**WHAT TO PRODUCE**:
The records below should be copied in full, exactly as shown.

Stored items from a collection:
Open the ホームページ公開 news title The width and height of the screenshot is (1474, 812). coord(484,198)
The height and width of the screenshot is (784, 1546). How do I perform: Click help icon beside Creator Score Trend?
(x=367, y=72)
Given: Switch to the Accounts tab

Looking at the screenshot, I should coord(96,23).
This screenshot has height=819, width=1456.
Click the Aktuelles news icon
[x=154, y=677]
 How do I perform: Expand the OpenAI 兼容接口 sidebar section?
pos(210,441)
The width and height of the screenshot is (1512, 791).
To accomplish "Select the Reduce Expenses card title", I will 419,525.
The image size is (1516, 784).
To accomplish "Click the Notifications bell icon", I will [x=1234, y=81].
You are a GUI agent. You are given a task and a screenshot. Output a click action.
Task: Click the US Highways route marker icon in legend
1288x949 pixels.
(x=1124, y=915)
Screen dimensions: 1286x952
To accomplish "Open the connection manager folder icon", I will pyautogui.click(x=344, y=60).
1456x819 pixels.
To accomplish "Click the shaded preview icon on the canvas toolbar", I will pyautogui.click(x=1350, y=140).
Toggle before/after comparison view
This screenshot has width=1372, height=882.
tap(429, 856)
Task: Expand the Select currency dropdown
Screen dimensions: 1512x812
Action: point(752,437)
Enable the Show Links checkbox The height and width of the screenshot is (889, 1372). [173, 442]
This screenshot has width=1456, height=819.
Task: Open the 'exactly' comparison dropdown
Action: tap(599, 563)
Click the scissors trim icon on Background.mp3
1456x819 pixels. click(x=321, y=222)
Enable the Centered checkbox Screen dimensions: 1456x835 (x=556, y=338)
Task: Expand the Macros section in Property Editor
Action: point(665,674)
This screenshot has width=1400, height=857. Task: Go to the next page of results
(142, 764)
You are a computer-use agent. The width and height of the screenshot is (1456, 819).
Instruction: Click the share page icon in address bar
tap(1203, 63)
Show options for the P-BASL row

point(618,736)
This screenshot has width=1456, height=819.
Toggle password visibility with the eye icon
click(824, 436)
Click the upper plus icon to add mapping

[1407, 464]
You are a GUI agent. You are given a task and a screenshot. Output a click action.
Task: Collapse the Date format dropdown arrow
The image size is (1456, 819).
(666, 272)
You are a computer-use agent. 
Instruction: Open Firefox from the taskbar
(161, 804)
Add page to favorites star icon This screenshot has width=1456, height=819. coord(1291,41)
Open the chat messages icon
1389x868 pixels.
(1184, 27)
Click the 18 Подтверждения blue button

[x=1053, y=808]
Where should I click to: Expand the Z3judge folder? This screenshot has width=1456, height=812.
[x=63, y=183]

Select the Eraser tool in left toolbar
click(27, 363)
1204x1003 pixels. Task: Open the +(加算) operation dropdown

**ANSWER TO THIS EXERCISE**:
Open the ホームページ公開 news title The width and height of the screenshot is (1474, 812). coord(484,198)
The height and width of the screenshot is (784, 1546). How do I perform: Click help icon beside Creator Score Trend?
(x=367, y=72)
Given: Switch to the Accounts tab

Looking at the screenshot, I should coord(96,23).
This screenshot has height=819, width=1456.
Click the Aktuelles news icon
[x=154, y=677]
 How do I perform: Expand the OpenAI 兼容接口 sidebar section?
pos(210,441)
The width and height of the screenshot is (1512, 791).
To accomplish "Select the Reduce Expenses card title", I will 419,525.
The image size is (1516, 784).
To accomplish "Click the Notifications bell icon", I will [x=1234, y=81].
You are a GUI agent. You are given a task and a screenshot. Output a click action.
Task: Click the US Highways route marker icon in legend
1288x949 pixels.
(x=1124, y=915)
Screen dimensions: 1286x952
To accomplish "Open the connection manager folder icon", I will pyautogui.click(x=344, y=60).
1456x819 pixels.
To accomplish "Click the shaded preview icon on the canvas toolbar", I will pyautogui.click(x=1350, y=140).
Toggle before/after comparison view
This screenshot has width=1372, height=882.
tap(429, 856)
Task: Expand the Select currency dropdown
Screen dimensions: 1512x812
Action: point(752,437)
Enable the Show Links checkbox The height and width of the screenshot is (889, 1372). [173, 442]
This screenshot has width=1456, height=819.
Task: Open the 'exactly' comparison dropdown
Action: tap(599, 563)
Click the scissors trim icon on Background.mp3
1456x819 pixels. click(x=321, y=222)
Enable the Centered checkbox Screen dimensions: 1456x835 (x=556, y=338)
Task: Expand the Macros section in Property Editor
Action: point(665,674)
This screenshot has width=1400, height=857. Task: Go to the next page of results
(142, 764)
You are a computer-use agent. The width and height of the screenshot is (1456, 819).
Instruction: Click the share page icon in address bar
tap(1203, 63)
Show options for the P-BASL row

point(618,736)
This screenshot has width=1456, height=819.
Toggle password visibility with the eye icon
click(824, 436)
Click the upper plus icon to add mapping

[1407, 464]
You are a GUI agent. You are given a task and a screenshot. Output a click action.
Task: Collapse the Date format dropdown arrow
The image size is (1456, 819).
(666, 272)
You are a computer-use agent. 
Instruction: Open Firefox from the taskbar
(161, 804)
Add page to favorites star icon This screenshot has width=1456, height=819. coord(1291,41)
Open the chat messages icon
1389x868 pixels.
(1184, 27)
Click the 18 Подтверждения blue button

[x=1053, y=808]
Where should I click to: Expand the Z3judge folder? This screenshot has width=1456, height=812.
[x=63, y=183]

Select the Eraser tool in left toolbar
click(27, 363)
1204x1003 pixels. Task: Open the +(加算) operation dropdown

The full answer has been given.